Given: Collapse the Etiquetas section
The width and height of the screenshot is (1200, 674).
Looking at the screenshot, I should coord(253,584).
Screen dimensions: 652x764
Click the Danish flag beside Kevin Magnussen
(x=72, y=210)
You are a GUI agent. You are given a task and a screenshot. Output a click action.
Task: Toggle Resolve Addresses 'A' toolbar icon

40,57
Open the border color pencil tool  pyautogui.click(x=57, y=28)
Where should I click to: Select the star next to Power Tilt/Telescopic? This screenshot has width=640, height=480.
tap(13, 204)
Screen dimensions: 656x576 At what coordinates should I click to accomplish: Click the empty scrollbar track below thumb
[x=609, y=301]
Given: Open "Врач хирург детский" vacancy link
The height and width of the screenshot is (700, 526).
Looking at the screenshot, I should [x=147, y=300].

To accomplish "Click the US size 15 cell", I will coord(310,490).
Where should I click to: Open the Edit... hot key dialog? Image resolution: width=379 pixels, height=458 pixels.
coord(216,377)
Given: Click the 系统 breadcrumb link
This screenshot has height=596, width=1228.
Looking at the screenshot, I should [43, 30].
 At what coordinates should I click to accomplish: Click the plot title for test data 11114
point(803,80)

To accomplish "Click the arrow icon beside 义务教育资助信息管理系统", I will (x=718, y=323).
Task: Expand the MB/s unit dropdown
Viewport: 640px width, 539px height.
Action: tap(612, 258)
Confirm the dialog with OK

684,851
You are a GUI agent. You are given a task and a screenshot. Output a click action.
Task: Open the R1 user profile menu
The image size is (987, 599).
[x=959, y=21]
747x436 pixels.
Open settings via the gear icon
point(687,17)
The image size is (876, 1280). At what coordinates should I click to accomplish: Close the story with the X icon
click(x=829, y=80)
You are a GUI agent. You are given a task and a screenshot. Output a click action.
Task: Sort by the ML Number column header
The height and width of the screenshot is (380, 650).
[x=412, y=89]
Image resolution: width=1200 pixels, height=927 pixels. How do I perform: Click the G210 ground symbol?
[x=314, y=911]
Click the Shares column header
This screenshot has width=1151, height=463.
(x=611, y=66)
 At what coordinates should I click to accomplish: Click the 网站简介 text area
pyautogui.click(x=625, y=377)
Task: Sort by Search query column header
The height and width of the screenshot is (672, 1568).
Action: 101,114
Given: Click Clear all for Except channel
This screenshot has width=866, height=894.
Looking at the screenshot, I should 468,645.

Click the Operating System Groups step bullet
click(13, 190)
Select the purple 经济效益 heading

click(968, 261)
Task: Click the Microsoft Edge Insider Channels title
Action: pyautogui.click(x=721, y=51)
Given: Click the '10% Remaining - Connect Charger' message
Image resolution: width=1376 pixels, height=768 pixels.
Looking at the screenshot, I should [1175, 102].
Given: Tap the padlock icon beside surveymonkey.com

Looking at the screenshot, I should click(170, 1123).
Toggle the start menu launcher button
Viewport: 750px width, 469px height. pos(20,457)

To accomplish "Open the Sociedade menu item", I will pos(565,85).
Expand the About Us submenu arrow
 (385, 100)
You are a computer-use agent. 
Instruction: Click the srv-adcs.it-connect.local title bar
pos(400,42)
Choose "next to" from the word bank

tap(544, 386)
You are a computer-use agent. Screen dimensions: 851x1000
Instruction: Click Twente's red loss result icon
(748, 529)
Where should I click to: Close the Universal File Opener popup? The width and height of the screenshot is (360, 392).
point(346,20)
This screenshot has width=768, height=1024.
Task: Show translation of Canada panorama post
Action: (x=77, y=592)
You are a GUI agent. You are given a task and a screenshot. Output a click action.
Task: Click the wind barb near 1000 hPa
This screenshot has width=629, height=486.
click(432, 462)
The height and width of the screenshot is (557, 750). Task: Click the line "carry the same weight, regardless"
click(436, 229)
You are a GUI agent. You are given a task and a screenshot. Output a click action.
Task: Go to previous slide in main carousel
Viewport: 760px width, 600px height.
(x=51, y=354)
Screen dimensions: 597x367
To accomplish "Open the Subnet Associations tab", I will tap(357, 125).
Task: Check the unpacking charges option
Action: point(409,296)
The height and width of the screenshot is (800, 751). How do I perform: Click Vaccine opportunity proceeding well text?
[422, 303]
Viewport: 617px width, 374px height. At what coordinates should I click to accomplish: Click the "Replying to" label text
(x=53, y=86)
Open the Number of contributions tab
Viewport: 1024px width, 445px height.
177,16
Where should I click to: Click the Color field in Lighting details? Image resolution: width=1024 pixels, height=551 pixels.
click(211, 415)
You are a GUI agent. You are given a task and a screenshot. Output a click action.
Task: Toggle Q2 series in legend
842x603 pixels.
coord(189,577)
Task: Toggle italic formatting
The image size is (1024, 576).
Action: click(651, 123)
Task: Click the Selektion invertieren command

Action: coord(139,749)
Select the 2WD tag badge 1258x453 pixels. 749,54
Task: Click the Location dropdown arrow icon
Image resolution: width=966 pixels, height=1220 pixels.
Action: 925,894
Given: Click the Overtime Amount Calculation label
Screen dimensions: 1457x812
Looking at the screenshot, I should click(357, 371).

########################################

*Task goal*
Make an exact copy of every line from the one with "Image resolution: width=966" to the end of the data, with the first and last of those lines included.

*Response to this task*
Image resolution: width=966 pixels, height=1220 pixels.
Action: 925,894
Given: Click the Overtime Amount Calculation label
Screen dimensions: 1457x812
Looking at the screenshot, I should click(357, 371).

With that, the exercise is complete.